Mereka kini lesehan di sudut ruang tempat yang biasa ditempati Genta. Sembari menunggu makanan yang dipesan tiba-tiba ponsel Kirana berdering yang dengan sigap diangkat olehnya.
“Maaf Gen aku angkat telfon bentar” Genta mengangguk sebagai tanda setuju
“Assalamualaikum bu”
“…” Genta tak mendengar yang diucapkan oleh ibu Kirana, namun sepertinya cukup lama ibunya berbicara sebelum akhirnya dijawab oleh Kirana
”Iya bu, ketinggalan kemarin. Beberapa hari ini, aku juga belum sempat beli bahan makanan untuk di kosan. Tapi Alhamdulillah aman kok bu.
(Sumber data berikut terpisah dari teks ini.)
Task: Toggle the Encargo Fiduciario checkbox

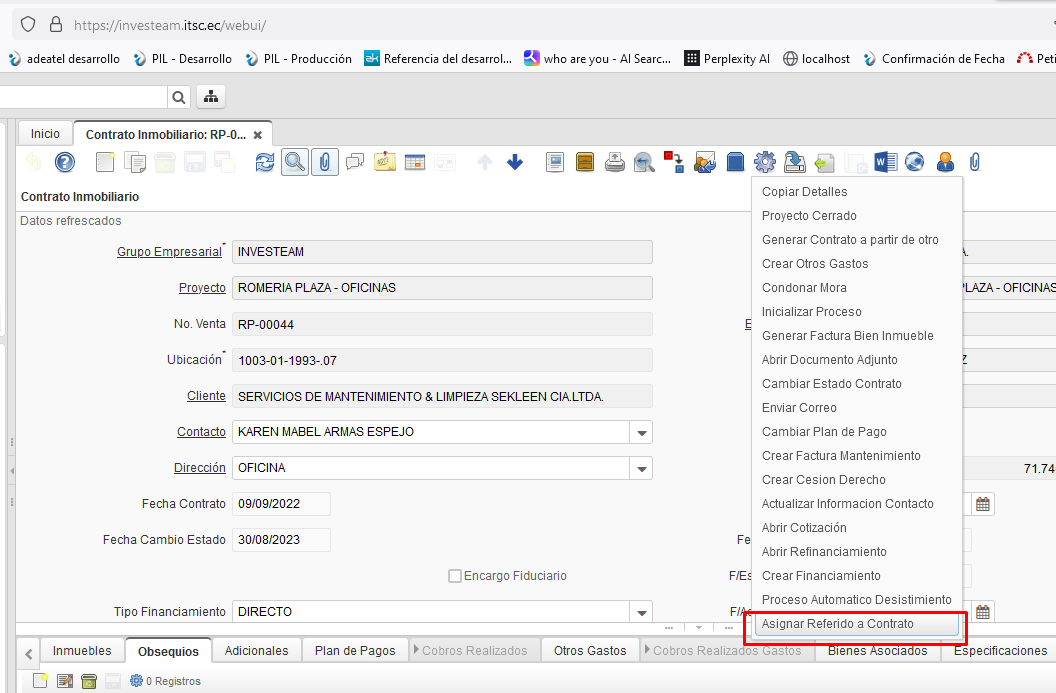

Ibu jangan khawatir” jawab Kirana berusaha meyakinkan ibunya. Genta paham pasti yang dibahas adalah dPakpet Kirana yang tertinggal.
“…”
“Bukan sama Pak Maman tapi orang lain. Namanya Genta bu. Nih aku lagi mau makan sama dia”
“Nanti aku sampaikan ya bu. Sekarang lagi nunggu makanan yang dipesan, kayanya bentar lagi jadi”
“…”
“Waalaikumsalam” Kirana menutup telfonnya lalu memasukkan kembali ponselnya ke dalam tas. Semua itu tak luput dari perhatian Genta.